[Stored dataset items]
------------------------------------------------------------
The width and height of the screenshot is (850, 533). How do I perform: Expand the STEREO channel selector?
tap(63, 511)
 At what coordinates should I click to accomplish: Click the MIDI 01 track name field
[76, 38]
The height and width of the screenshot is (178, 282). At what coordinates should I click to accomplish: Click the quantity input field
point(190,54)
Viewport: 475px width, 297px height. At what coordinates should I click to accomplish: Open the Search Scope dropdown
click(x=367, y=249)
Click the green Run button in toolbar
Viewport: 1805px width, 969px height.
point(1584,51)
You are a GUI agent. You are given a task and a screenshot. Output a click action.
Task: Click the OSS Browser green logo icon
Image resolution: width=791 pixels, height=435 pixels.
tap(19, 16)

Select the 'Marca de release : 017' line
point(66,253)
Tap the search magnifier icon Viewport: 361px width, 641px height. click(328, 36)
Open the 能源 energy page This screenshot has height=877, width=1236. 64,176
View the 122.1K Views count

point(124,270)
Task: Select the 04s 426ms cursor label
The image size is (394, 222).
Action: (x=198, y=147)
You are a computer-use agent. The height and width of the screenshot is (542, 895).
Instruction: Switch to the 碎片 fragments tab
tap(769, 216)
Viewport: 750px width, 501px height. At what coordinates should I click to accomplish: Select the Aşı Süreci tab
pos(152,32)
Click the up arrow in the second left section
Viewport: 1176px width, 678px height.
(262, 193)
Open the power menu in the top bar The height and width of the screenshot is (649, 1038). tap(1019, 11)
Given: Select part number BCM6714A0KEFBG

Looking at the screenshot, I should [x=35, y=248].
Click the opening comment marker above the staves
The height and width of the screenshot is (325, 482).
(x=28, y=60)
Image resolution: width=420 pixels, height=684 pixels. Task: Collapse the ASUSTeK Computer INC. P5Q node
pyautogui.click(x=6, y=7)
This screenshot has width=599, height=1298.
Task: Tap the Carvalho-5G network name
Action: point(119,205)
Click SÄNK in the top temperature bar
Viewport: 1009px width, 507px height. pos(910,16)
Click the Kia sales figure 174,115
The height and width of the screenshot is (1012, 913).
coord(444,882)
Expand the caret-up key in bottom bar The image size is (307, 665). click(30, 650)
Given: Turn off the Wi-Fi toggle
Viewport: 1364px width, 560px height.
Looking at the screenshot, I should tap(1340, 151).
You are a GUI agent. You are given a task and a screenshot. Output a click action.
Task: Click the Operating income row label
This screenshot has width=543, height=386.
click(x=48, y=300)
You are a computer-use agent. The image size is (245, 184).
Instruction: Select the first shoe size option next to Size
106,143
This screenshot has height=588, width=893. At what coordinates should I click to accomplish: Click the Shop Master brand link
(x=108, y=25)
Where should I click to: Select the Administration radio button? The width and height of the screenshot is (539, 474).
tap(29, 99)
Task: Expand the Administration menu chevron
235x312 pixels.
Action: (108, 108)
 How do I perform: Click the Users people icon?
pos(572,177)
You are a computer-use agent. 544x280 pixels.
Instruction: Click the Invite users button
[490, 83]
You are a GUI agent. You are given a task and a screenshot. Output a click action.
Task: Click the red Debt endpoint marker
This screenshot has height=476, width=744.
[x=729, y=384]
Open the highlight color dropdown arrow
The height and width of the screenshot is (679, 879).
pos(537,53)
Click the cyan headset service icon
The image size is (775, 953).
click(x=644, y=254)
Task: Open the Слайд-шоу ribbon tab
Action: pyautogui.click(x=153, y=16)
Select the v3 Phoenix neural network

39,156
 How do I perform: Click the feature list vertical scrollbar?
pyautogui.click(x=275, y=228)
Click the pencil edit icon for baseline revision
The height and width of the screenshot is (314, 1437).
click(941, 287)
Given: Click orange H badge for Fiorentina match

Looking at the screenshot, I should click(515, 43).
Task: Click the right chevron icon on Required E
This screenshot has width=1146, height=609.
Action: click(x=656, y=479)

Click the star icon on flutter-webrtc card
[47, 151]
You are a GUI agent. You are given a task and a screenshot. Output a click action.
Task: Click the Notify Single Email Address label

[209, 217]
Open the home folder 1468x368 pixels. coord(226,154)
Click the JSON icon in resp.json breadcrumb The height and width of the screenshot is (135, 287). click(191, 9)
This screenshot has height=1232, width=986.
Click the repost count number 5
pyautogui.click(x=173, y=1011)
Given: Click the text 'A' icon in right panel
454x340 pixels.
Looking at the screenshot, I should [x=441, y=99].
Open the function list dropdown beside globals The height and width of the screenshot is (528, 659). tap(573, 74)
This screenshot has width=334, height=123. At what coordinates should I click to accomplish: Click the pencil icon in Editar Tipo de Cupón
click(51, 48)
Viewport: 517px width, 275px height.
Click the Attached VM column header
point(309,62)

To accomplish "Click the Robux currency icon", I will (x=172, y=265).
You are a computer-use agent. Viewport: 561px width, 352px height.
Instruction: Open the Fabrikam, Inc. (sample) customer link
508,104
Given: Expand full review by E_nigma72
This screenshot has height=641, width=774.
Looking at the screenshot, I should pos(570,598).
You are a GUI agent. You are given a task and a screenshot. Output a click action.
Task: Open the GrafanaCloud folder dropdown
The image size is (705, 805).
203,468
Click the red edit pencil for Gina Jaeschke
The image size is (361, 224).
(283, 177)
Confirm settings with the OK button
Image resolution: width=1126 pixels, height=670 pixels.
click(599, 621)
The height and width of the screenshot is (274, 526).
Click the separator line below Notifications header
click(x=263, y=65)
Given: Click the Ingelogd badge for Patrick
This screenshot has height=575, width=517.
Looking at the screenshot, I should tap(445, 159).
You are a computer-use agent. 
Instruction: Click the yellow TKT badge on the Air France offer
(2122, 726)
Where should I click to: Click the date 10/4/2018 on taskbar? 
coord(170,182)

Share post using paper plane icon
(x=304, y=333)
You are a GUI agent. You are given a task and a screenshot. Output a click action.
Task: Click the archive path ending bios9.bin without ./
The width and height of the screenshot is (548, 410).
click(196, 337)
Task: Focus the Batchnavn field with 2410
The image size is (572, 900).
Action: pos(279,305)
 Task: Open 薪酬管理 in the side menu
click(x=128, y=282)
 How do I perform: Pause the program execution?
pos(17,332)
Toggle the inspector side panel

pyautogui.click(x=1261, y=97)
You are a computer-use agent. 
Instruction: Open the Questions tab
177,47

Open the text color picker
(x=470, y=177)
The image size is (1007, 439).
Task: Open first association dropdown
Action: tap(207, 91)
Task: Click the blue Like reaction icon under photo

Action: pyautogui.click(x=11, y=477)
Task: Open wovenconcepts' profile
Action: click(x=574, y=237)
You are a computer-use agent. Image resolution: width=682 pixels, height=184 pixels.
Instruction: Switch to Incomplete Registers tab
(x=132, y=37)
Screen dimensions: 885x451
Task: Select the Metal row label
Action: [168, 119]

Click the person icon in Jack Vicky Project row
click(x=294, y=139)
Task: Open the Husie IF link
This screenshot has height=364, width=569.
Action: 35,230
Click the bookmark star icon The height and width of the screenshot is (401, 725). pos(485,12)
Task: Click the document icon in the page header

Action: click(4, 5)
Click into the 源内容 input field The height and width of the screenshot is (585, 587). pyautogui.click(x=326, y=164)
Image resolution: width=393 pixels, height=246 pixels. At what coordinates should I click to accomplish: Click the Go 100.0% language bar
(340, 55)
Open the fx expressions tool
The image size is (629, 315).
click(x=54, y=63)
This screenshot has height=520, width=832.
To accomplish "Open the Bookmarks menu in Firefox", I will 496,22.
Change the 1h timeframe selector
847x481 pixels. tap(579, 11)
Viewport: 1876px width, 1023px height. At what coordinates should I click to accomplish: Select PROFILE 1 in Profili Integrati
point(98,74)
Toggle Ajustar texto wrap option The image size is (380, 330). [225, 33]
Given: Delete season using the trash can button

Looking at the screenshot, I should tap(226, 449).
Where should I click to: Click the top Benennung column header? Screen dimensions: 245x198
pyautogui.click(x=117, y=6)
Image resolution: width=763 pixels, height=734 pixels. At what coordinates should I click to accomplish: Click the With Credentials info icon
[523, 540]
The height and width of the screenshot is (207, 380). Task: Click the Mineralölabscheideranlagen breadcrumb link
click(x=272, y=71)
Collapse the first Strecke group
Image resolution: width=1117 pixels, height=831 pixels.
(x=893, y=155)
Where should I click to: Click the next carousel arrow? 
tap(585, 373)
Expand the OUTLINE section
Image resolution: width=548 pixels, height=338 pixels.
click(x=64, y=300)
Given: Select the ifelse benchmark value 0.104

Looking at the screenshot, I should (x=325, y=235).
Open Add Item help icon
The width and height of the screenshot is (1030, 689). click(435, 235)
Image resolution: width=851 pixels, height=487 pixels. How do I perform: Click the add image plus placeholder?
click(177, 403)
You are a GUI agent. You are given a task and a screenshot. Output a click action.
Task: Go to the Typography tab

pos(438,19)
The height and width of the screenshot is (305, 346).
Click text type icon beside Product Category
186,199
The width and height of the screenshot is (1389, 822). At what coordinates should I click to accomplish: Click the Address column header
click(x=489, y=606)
------------------------------------------------------------
Task prompt -
All lines in the records above that contain "marker" are to be reported.

Problem solution -
Click the opening comment marker above the staves
Task: Click the red Debt endpoint marker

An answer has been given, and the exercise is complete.